Comparison of CSFOE and FOC. (A) Schematics of the CSFOE and FOC. (B) Photoacoustic signal of CSFOE and FOC, measured by a 5 MHz transducer under the same laser condition: 1,030 nm, 3 ns, 1.7 kHz, 48 mW. (C) Temperature rise measured by a thermal probe placed at the surface of CSFOE and FOC, respectively. (D) Representative calcium traces of GCaMP6f transfected neurons stimulated by CSFOE (Blue) and FOC (Red) under the same laser energy input of 56 μJ. (E) Temperature rise measured by the thermal probe placed at ∼10 μm away from CSFOE under the laser energy used in neuromodulation experiments.

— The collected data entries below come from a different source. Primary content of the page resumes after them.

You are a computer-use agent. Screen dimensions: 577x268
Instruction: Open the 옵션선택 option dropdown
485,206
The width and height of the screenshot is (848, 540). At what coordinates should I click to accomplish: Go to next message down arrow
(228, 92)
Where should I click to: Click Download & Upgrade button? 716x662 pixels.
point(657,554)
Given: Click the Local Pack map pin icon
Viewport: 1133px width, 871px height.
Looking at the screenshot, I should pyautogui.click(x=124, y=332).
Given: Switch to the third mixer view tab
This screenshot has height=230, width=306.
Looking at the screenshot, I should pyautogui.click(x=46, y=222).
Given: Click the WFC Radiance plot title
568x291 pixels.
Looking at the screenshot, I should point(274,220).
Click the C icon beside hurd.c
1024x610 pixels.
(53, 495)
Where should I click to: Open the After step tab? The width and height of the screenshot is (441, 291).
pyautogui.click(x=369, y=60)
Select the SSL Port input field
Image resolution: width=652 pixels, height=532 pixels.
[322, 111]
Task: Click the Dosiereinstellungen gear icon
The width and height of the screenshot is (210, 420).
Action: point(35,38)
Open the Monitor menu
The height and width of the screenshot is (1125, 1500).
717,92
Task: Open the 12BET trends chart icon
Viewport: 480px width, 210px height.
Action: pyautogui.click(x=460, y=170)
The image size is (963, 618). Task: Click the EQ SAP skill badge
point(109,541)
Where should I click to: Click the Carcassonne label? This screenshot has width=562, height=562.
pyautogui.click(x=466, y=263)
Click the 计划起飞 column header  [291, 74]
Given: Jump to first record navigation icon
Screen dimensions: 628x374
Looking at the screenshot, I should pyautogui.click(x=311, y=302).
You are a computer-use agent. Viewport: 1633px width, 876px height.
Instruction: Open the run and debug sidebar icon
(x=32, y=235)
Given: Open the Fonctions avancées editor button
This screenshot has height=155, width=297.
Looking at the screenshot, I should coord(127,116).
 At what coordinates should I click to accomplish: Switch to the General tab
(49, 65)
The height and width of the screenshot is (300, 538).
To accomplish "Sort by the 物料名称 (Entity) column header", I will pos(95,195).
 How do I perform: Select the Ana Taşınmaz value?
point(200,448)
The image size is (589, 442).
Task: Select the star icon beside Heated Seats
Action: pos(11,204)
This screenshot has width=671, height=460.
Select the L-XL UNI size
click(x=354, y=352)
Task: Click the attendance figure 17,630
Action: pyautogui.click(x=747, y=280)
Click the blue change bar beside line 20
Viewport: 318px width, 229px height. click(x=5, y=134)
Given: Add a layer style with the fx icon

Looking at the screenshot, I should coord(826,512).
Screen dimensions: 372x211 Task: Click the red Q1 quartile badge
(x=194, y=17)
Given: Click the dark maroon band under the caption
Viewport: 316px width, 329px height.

Red vertical bars indicate the laser on. Laser condition: 1,030 nm, 1.7 kHz repetition rate, 3 ms duration for each burst. Laser pulse energy is shown in the figure. (F) Measured maximum temperature increases at corresponding pulse energy inputs (N = 5 for each energy).

FIGURE 5

Dual site neuron stimulation by CSFOE. (A) Schematic of dual site stimulation using two CSFOEs with a fiber splitter. Created with BioRender.com. (B) Map of the max △F/F₀ image of two sites of neurons stimulated by two CSFOE. (C) Colormaps of fluorescence changes in neurons at two sites stimulated by CSFOE. (D) Representative calcium traces from traces shown in (C) from neurons at site 1 (Red) and site 2 (Black).